Table 4 Mortality at 1 Year

* SEM refers to localized infection with disease limited to skin, eye, and/or mouth.

† CNS refers to infection of the central nervous system with compatible neurologic and CSF findings.

‡ DISS refers to visceral organ involvement such as hepatitis or pneumonitis with or without CNS involvement.

HSV Disease Classification
Treatment Group
Acyclovir (n=107)
Vidarabine (n=95)
SEM* (n=85)
0/54
0/31
CNS† (n=71)
5/35
5/36
DISS‡ (n=46)
11/18
14/28

Rates of neurologic sequelae at 1 year were comparable between the treatment groups.

Varicella-Zoster Infetions in Immunocompromised Patients

A multicenter trial of acyclovir at a dose of 500 mg/m2 every 8 hours for 7 days was conducted in immunocompromised patients with zoster infections (shingles). Ninety-four (94) patients were evaluated (52 patients were treated with acyclovir and 42 with placebo).

Acyclovir was superior to placebo as measured by reductions in cutaneous dissemination and visceral dissemination.

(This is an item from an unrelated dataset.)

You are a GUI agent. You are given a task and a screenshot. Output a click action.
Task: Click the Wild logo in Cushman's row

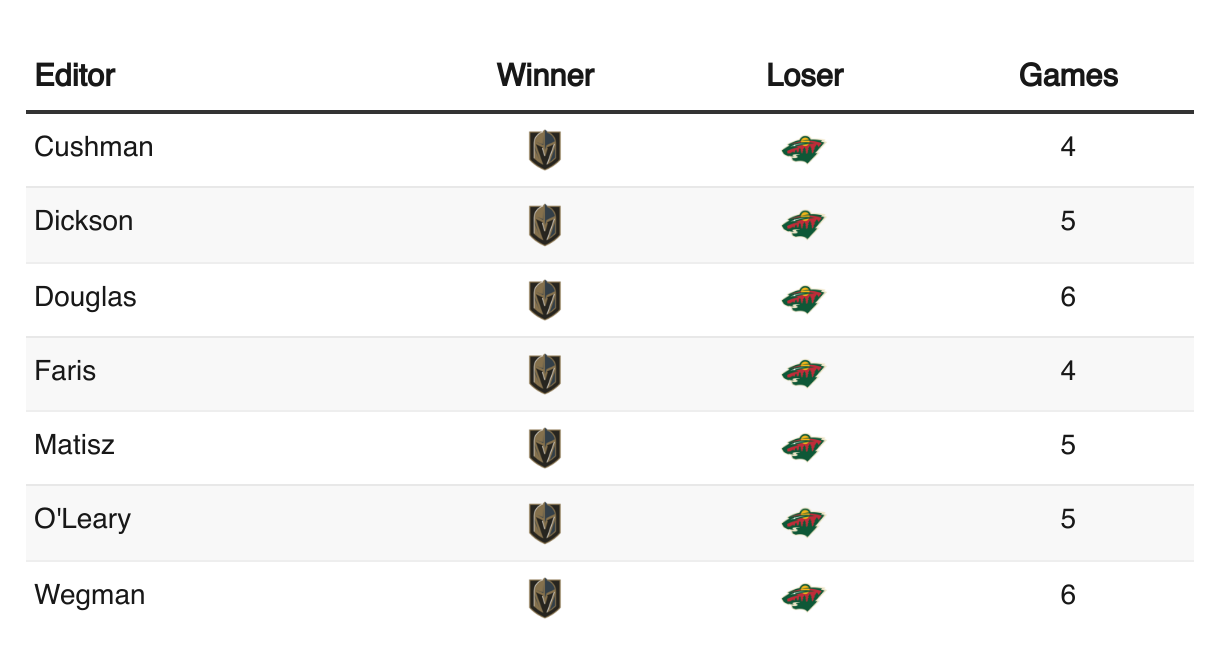(804, 150)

Indications and Usage for Acyclovir Injection

Herpes Simplex Infections in Immunocompromised Patients

Acyclovir for Injection, USP is indicated for the treatment of initial and recurrent mucosal and cutaneous herpes simplex (HSV-1 and HSV-2) in immunocompromised patients.

Initial Episodes of Herpes Genitalis

Acyclovir for Injection, USP is indicated for the treatment of severe initial clinical episodes of herpes genitalis in immuno-competent patients.

Herpes Simplex Encephalitis

Acyclovir for Injection, USP is indicated for the treatment of herpes simplex encephalitis.

Neonatal Herpes Simplex Virus Infection

Acyclovir for Injection, USP is indicated for the treatment of neonatal herpes infections.

Varicella-Zoster Infections in Immunocompromised Patients

Acyclovir for Injection, USP is indicated for the treatment of varicella-zoster (shingles) infections in immunocompromised patients.